• RECORDS SUPPLIED

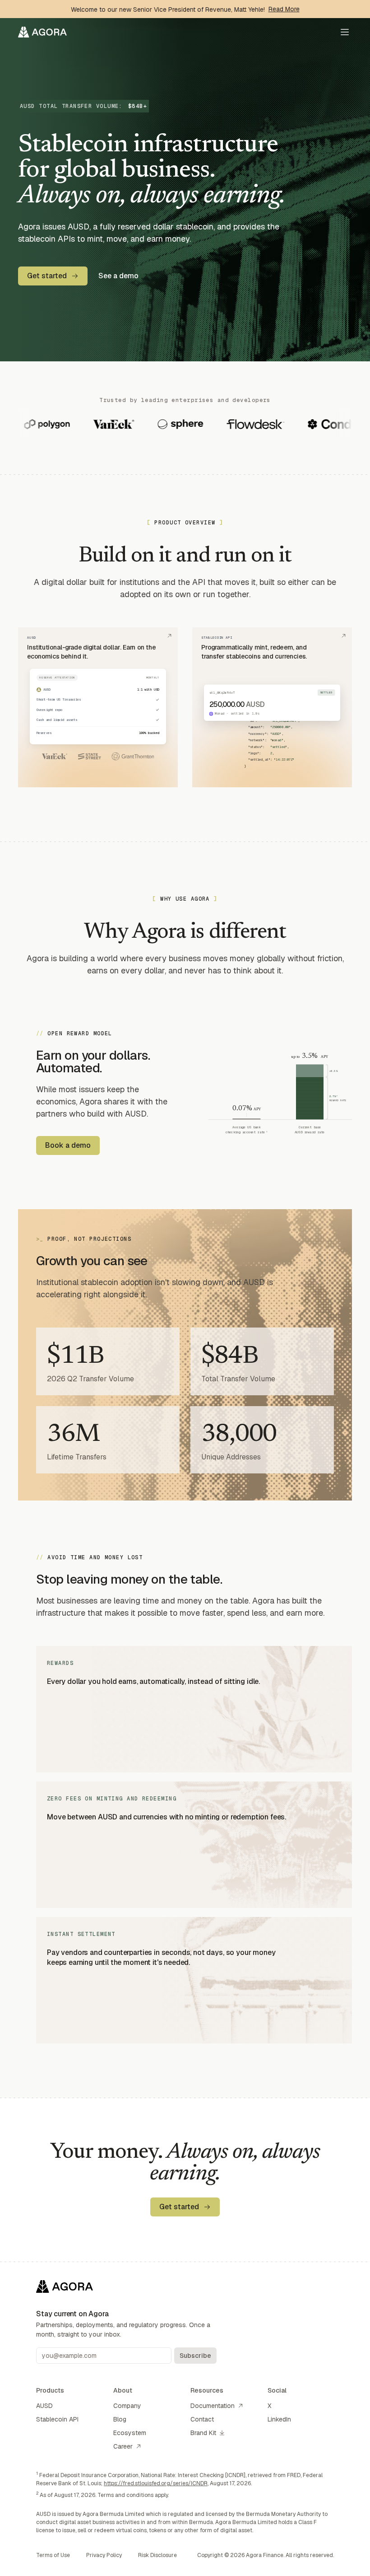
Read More (284, 9)
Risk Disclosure (157, 2555)
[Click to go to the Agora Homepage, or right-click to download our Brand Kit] (42, 32)
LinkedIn (279, 2419)
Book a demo (68, 1145)
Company (127, 2406)
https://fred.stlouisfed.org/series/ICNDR (156, 2483)
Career (123, 2446)
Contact (202, 2419)
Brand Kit (203, 2433)
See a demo (118, 276)
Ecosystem (129, 2433)
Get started (47, 276)
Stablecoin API (57, 2419)
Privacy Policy (104, 2555)
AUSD (44, 2406)
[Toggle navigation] (345, 32)
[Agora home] (126, 2286)
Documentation (212, 2406)
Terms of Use (53, 2555)
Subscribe (195, 2356)
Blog (119, 2419)
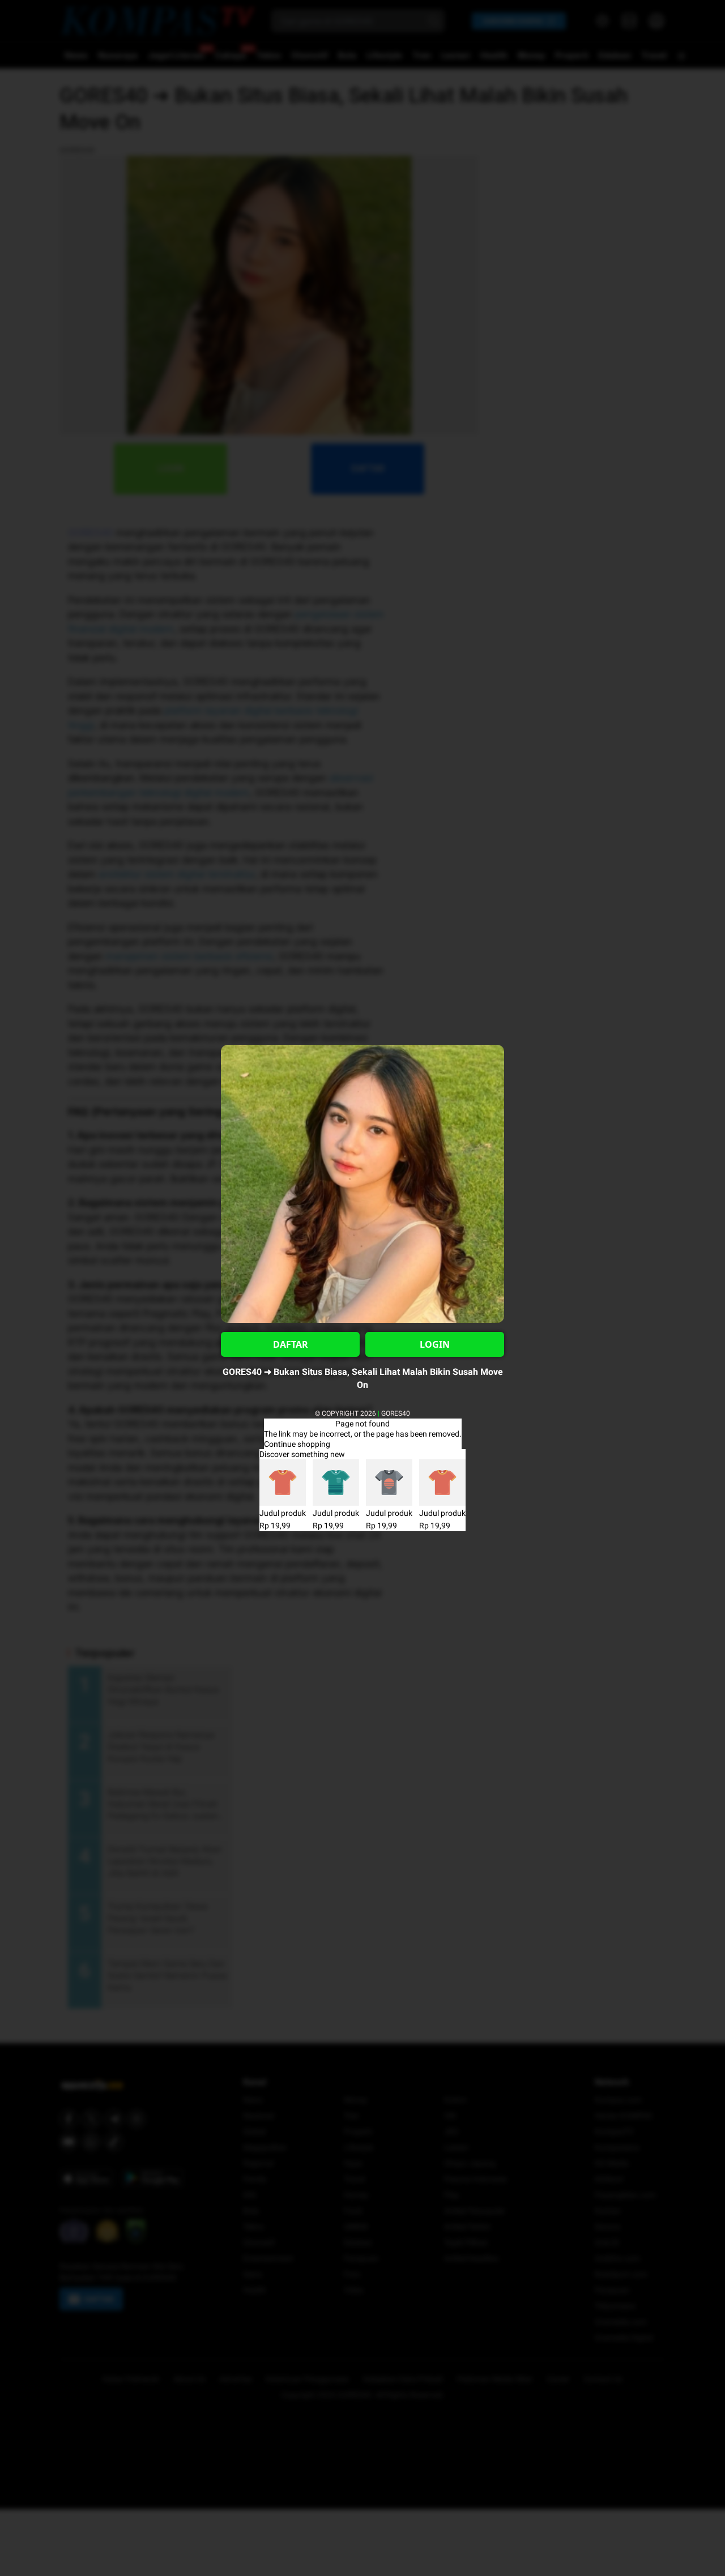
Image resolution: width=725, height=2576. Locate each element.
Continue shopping (297, 1444)
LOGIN (435, 1344)
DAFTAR (290, 1344)
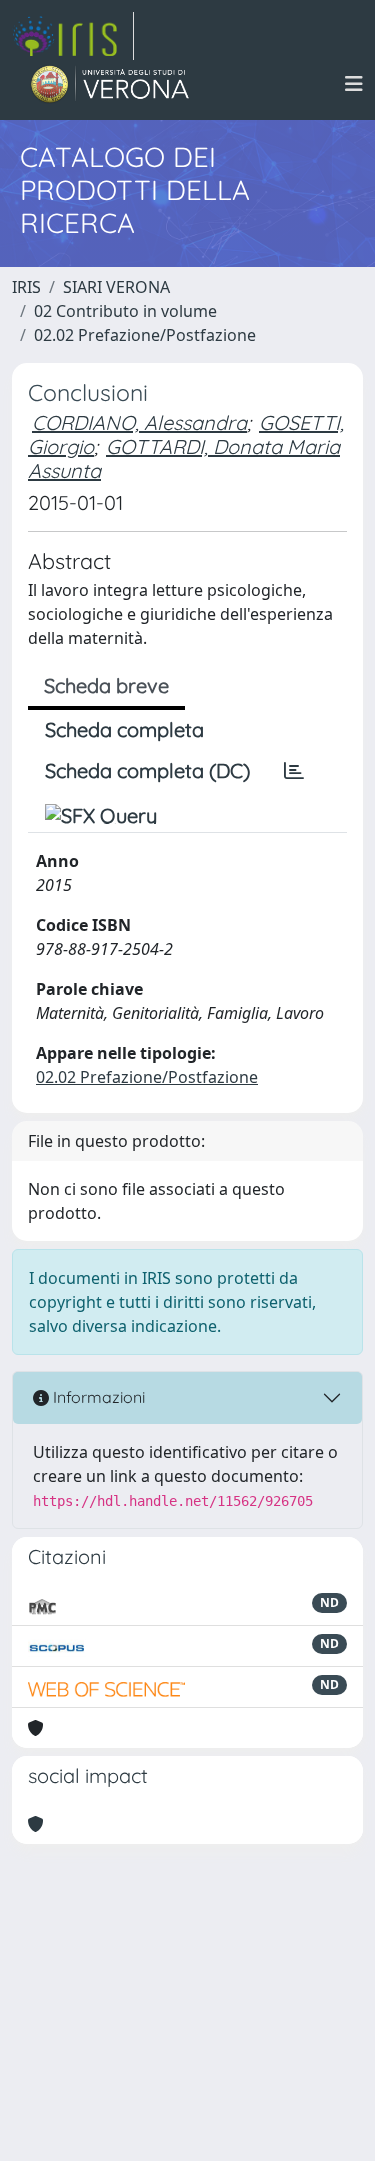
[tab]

• WORK INSTRUCTION
Set down all the data again exactly as above, pictures excluded.

• YOUR RESPONSE
Read More (284, 9)
Risk Disclosure (157, 2555)
[Click to go to the Agora Homepage, or right-click to download our Brand Kit] (42, 32)
LinkedIn (279, 2419)
Book a demo (68, 1145)
Company (127, 2406)
https://fred.stlouisfed.org/series/ICNDR (156, 2483)
Career (123, 2446)
Contact (202, 2419)
Brand Kit (203, 2433)
See a demo (118, 276)
Ecosystem (129, 2433)
Get started (47, 276)
Stablecoin API (57, 2419)
Privacy Policy (104, 2555)
AUSD (44, 2406)
[Toggle navigation] (345, 32)
[Agora home] (126, 2286)
Documentation (212, 2406)
Terms of Use (53, 2555)
Subscribe (195, 2356)
Blog (119, 2419)
Image resolution: width=725, height=2576. Locate each element.
Continue shopping (297, 1444)
LOGIN (435, 1344)
DAFTAR (290, 1344)
[tab]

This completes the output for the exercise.